## EXERCISE PROMPT
Please pick out and copy every line in the items below that contains the string "size". Case counts.

## PROVIDED DATA
━━━━

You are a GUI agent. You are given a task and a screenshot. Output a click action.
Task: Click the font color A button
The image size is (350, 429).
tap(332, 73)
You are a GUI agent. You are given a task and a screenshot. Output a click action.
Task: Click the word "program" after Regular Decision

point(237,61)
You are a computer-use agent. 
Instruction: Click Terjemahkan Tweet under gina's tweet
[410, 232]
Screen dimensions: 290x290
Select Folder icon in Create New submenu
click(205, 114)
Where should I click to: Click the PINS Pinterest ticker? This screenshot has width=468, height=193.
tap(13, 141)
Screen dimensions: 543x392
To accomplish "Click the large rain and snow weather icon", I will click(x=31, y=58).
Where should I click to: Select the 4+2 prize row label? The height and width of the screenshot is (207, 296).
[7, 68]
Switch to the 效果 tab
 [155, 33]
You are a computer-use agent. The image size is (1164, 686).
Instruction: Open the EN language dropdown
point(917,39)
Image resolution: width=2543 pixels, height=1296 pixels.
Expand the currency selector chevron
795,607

━━━━

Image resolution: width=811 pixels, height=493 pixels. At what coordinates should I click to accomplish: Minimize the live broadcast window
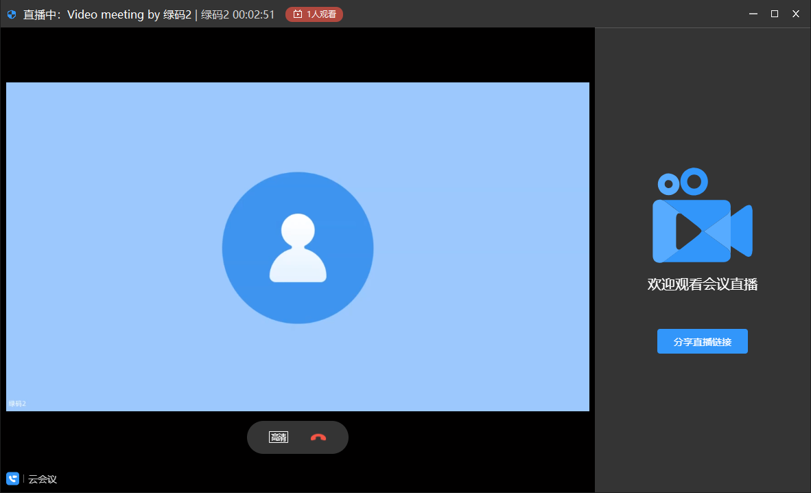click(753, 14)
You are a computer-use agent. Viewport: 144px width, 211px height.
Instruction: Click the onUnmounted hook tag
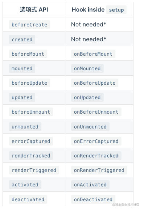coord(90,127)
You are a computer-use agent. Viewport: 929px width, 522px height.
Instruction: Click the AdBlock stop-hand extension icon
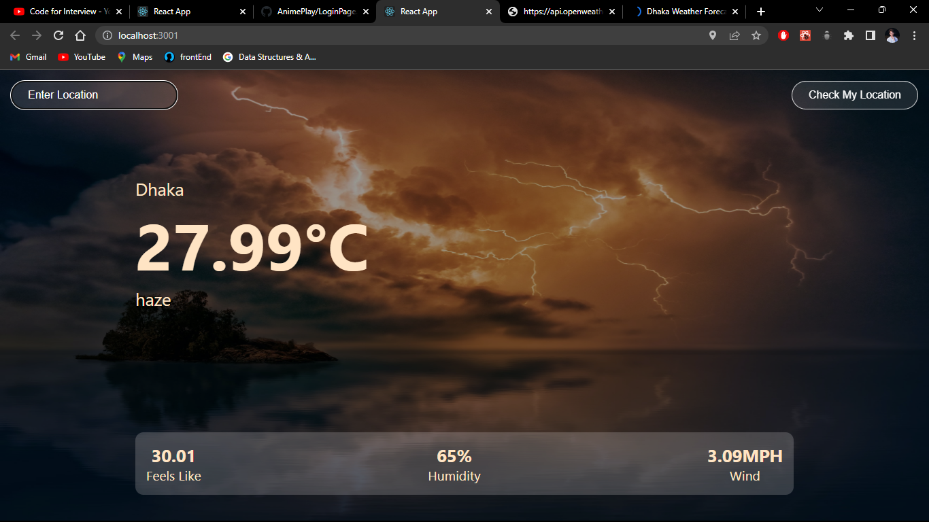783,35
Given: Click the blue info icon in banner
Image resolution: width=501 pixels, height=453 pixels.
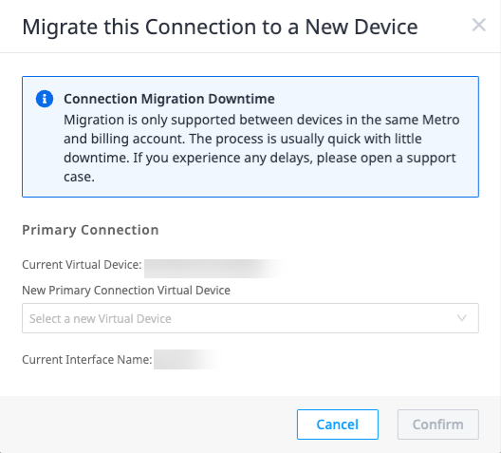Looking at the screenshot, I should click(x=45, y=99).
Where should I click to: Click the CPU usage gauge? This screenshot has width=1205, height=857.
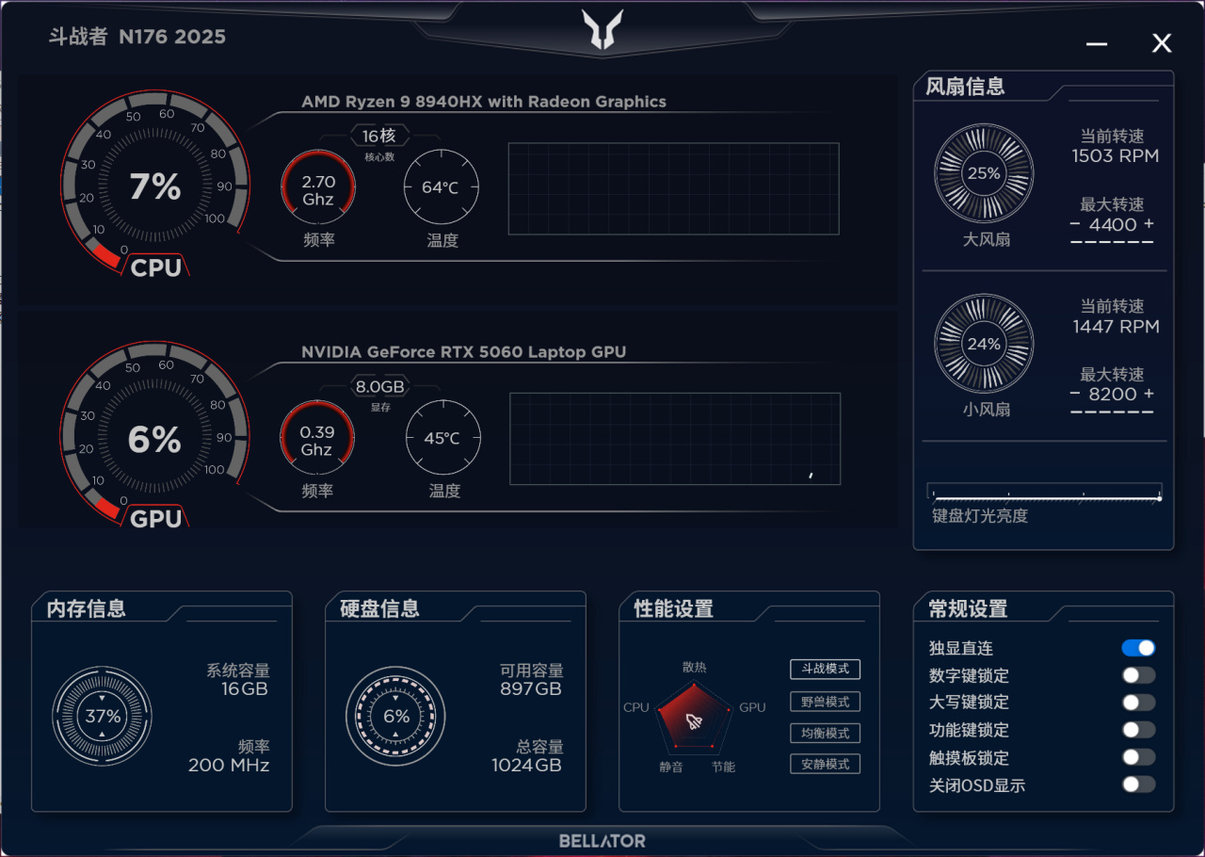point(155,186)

━━━━

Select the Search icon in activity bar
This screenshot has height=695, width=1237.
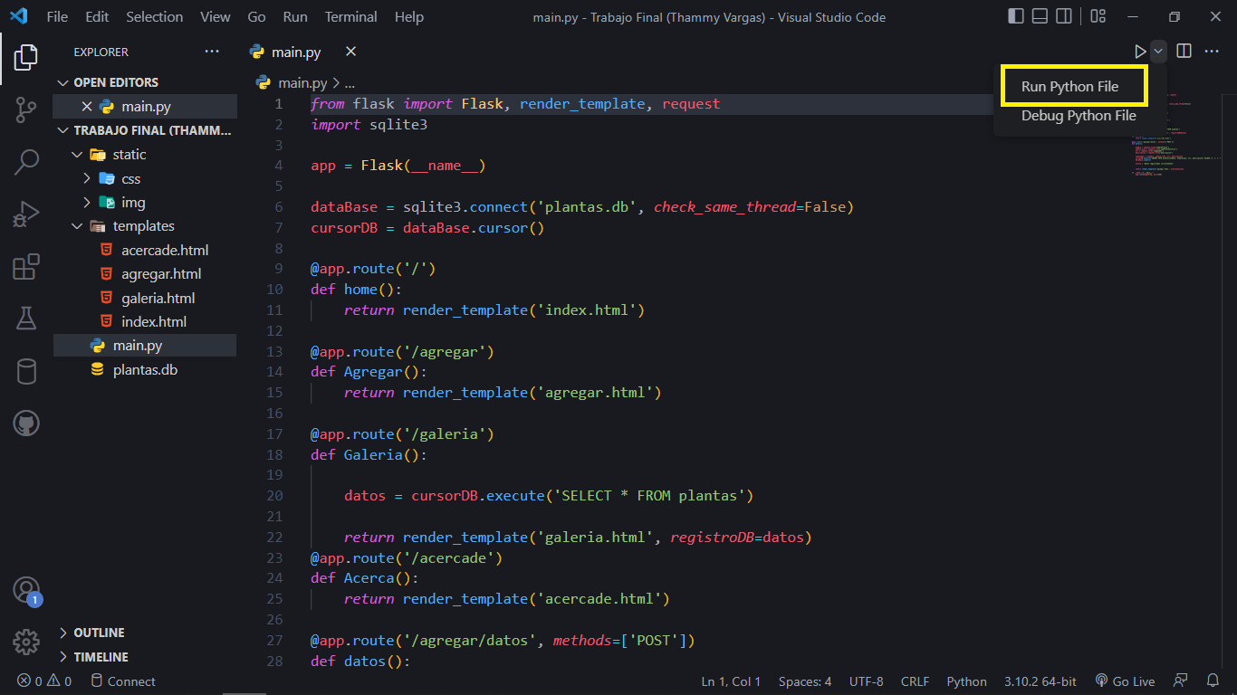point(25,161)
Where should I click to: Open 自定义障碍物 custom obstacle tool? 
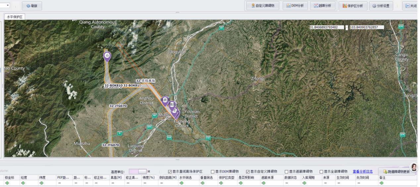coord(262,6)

━━━━

## THE COMPLETED TASK
The image size is (350, 429).
You are a computer-use agent. The image size is (1164, 686).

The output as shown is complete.